P-31 NMR-SPECTRA OF OLIGODEOXYRIBONUCLEOTIDE DUPLEX LAC OPERATOR REPRESSOR HEADPIECE COMPLEXES - IMPORTANCE OF PHOSPHATE ESTER BACKBONE FLEXIBILITY IN PROTEIN DNA RECOGNITION

The P-31 NMR spectra of various 14-base-pair lac operators bound to both wild-type and mutant lac repressor headpiece proteins were analyzed to provide information on the backbone conformation in the complexes. The P-31 NMR spectrum of a wild-type symmetrical operator, d(TGTGAGCGCTCACA)2, bound to the N-terminal 56-residue headpiece fragment of a Y7I mutant repressor was nearly identical to the spectrum of the same operator bound to the wild-type repressor headpiece. In contrast, the P-31 NMR spectrum of the mutant operator, d(TATGAGCGCTCATA)2,-wild-type headpiece complex was significantly perturbed relative to the wild-type repressor-operator complex. The P-31 chemical shifts of the phosphates of a second mutant operator, d(TGTGTGCGCACACA)2, showed small but specific changes upon complexation with either the wild-type or mutant headpiece. The P-31 chemical shifts of the phosphates of a third mutant operator, d(TCTGAGCGCTCAGA)2, showed no perturbations upon addition of the wild-type headpiece. The P-31 NMR results provide further evidence for predominant recognition of the 5'-strand of the 5'-TGTGA/3'-ACACT binding site in a 2:1 protein to headpiece complex.

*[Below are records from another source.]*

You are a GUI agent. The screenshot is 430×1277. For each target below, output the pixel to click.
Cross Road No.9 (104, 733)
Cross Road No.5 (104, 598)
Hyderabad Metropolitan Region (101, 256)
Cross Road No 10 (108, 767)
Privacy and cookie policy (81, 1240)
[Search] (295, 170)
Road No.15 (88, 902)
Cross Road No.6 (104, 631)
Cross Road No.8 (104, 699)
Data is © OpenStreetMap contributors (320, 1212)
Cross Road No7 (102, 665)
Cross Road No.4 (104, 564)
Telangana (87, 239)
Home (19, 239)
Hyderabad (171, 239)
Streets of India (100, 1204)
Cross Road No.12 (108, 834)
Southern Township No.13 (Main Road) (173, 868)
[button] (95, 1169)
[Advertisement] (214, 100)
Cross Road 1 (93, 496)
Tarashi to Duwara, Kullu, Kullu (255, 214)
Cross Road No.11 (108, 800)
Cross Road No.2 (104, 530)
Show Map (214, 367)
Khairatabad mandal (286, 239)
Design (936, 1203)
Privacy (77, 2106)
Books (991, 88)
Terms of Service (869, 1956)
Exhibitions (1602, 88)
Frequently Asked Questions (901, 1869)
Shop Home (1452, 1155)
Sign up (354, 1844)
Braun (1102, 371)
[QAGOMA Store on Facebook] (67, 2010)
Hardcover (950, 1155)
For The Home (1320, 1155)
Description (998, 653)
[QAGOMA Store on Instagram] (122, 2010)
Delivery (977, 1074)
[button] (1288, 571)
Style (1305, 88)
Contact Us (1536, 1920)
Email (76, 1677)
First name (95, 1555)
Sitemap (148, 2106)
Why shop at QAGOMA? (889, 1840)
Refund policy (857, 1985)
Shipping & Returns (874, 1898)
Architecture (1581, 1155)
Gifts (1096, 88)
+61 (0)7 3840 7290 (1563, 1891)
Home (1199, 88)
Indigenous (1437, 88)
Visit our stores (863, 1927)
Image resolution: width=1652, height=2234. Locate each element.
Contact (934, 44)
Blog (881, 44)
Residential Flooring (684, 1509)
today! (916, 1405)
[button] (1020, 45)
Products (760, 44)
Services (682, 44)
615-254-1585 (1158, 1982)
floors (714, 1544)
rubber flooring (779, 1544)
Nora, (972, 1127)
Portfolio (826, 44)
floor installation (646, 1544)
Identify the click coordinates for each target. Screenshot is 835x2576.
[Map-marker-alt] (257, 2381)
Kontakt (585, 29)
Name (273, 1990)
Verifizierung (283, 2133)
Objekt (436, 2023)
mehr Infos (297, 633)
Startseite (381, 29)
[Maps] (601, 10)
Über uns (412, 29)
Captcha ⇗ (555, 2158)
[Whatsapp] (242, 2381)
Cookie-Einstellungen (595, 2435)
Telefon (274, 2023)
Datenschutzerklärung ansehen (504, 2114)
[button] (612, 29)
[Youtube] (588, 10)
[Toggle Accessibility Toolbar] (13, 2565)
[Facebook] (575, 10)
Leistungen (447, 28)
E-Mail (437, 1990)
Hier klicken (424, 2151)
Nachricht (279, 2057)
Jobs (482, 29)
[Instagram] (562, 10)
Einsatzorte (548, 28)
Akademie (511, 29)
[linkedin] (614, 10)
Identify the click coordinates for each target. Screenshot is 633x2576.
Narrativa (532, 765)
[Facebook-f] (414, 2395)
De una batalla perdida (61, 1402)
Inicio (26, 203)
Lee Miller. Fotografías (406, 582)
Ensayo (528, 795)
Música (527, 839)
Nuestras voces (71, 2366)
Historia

It is proposed that specific, strong-binding operator-protein complexes retain the inherent phosphate ester conformational flexibility of the operator itself, whereas the phosphate esters are conformationally restricted in the weak-binding operator-protein complexes. This retention of backbone torsional freedom in strong complexes is entropically favorable and provides a new (and speculative) mechanism for protein discrimination of different operator binding sites. It demonstrates the potential importance of phosphate geometry and flexibility on protein recognition and binding.